Continue Freeze and Machine Code Error

Hi!
I’ve been having PC problems for a few months now.
Continuous freezes ( about 1 time a day, in a “non-deterministic” way ), practically no logs about it.
It freezes completely and I have to reboot. Other times, it restarts by itself and just before asking me for luks password I see the following errors:

[Hardware Error]: CPU 3: Machine Check: 0 Bank 0...
[Hardware Error]: TSC 0 MISC
[Hardware Error]: PROCESSOR 2:800F11 TIME 1639044401 SOCKET 0 APIC 8 microcode 8001130

I guess that the problems belongs to AMD… I’ve those settings in configuration.nix


  kernelParams = [ "amdgpu.ppfeaturemask=0xffffbffb" ];

  hardware = {
    enableRedistributableFirmware = true;
    cpu.amd.updateMicrocode = true;
    opengl.extraPackages = with pkgs; [
      amdvlk
      ];
    ## enable vulkan
    opengl.driSupport = true;
    opengl.driSupport32Bit = true;

    videoDrivers = [ "amdgpu" ];

I’ve also tried with different kernel version, but still same issue ( Actually 5.15.4 )

a bank is mentioned, maybe RAM error?

similar? mce: hardware error cpu 0 machine check 0 bank 0. System just freezes, everything just stops including mouse on Linux Mint XFCE 20 - Unix & Linux Stack Exchange

After a bit of googling I stumbled across this via a thread over on archland discussing similar issues: GitHub - suaefar/ryzen-test: Tools to reproduce randomly crashing processes under load on AMD Ryzen processors on Linux

Seems problems like this are a known issue with some AMD CPUs, and people are getting them RMA’d, I’d give that test a go and if positive check with support. Good luck!

i did a memtest a while ago and was okay :confused:

OK, already tried BIOS set to factory defaults?

Is there a newer BIOS?

CPU too hot?

And disable the microcode line in configuration.nix?

I have to try things one at a time… Never tried to remove microcode line.
Never tried to reset BIOS to factory defaults and i’ve just saw there’s a new BIOS version, BUT in beta…

reset BIOS to factory defaults probably the easiest to try?

the error you see, is that also when you switch the PC on, after it has been off for a long time? (when it is cold) or does it only happen when the pc has been used for a certain time? (warm or hot)

you say the problems are there for a few months now, were there (hardware, software, environmental) changes then?

I’ve updated the BIOS to the latest version available (not in Beta). The temperature, for both CPU and GPU are totally fine. And those freeze happens totally random, also when i’ve just turn on the PC.

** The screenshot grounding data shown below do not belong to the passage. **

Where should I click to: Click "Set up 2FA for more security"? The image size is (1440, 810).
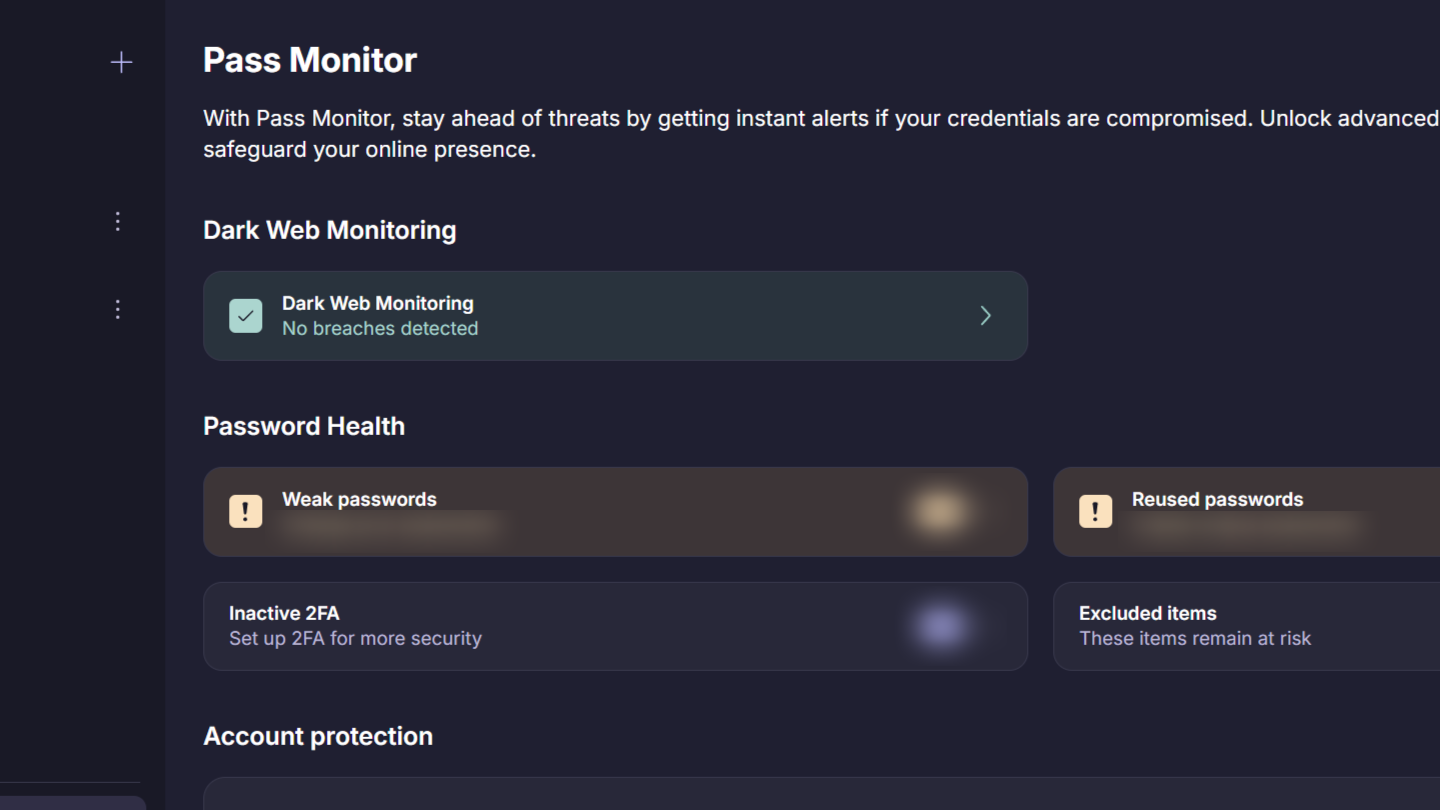[x=355, y=639]
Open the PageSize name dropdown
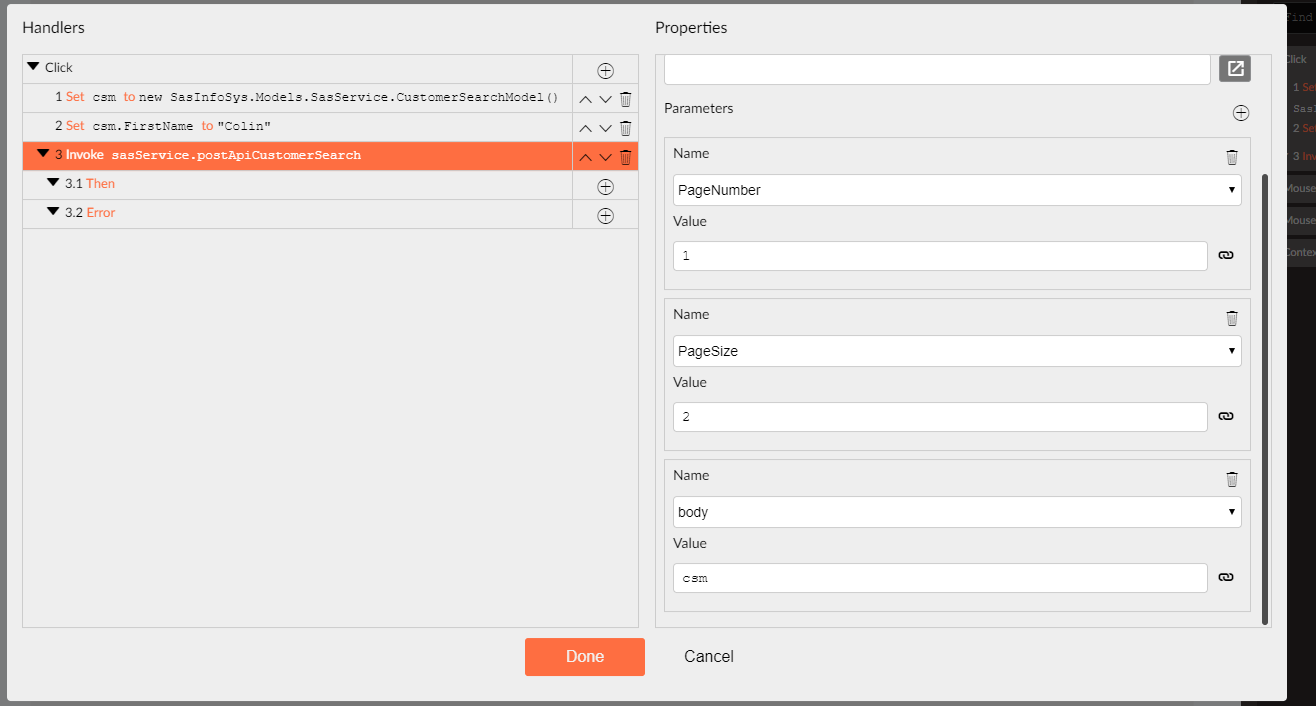 tap(957, 351)
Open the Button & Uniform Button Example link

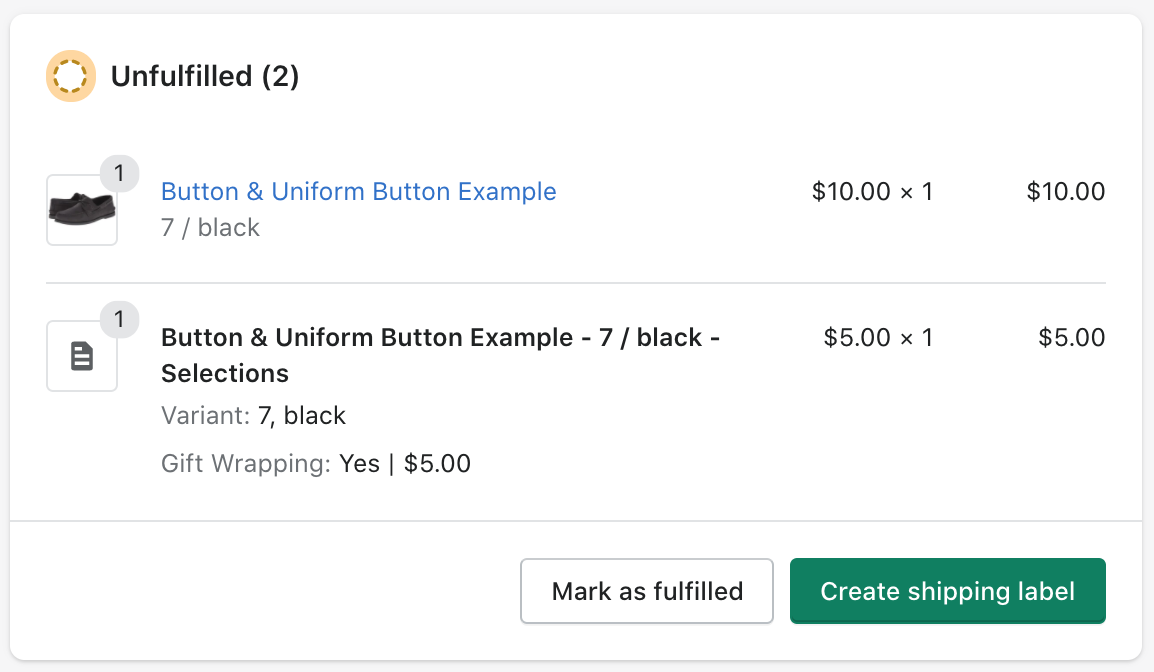(x=358, y=191)
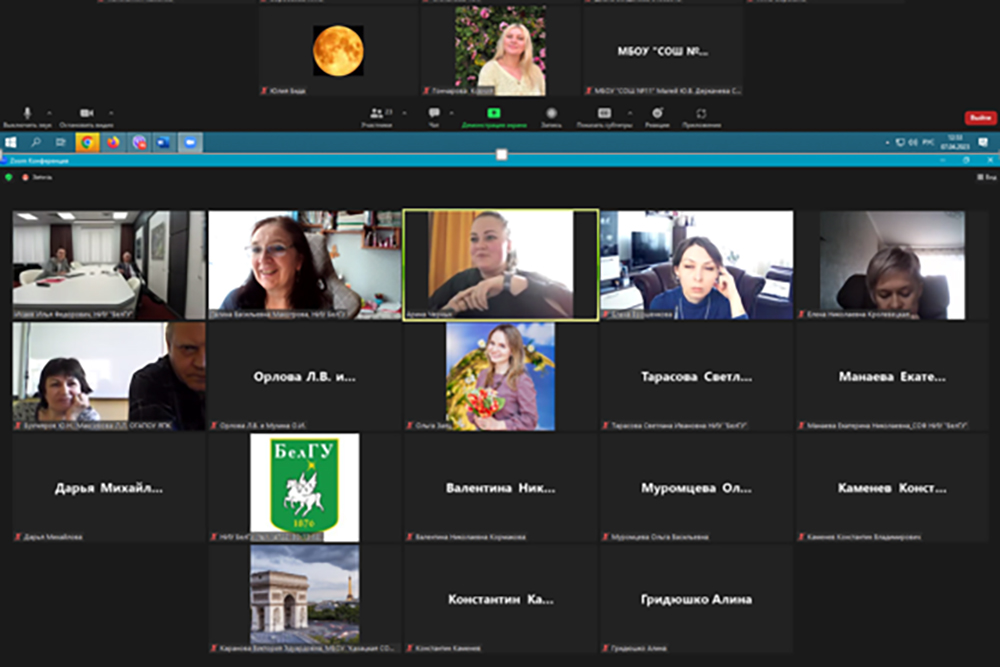The height and width of the screenshot is (667, 1000).
Task: Mute the microphone in Zoom toolbar
Action: pos(28,113)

If there are 2 RAM banks, could you swap the memory modules? Just to see if the error changes… If there are more banks swap them too, so all of them take another place

Just tried. And 5 min ago another crash. I’ll share what dmseg show: https://clbin.com/MM8Np

You can get more info using rasdaemon.

What started in your first post as hardware error bank 0

Is now hardware error bank 5, (reading your dmesg), after you swapped RAM in other sockets…

So I would try to see if one of your RAM modules is faulty?

Maybe the one that is now in bank 5? (not sure if that error about bank # refers to RAM bank, but trying!)

for the dmesg part: [Firmware Bug]: ACPI MWAIT C-state 0x0 not supported by HW (0x0)

you could try disabling that in the BIOS if possible

https://bbs.archlinux.org/viewtopic.php?id=252238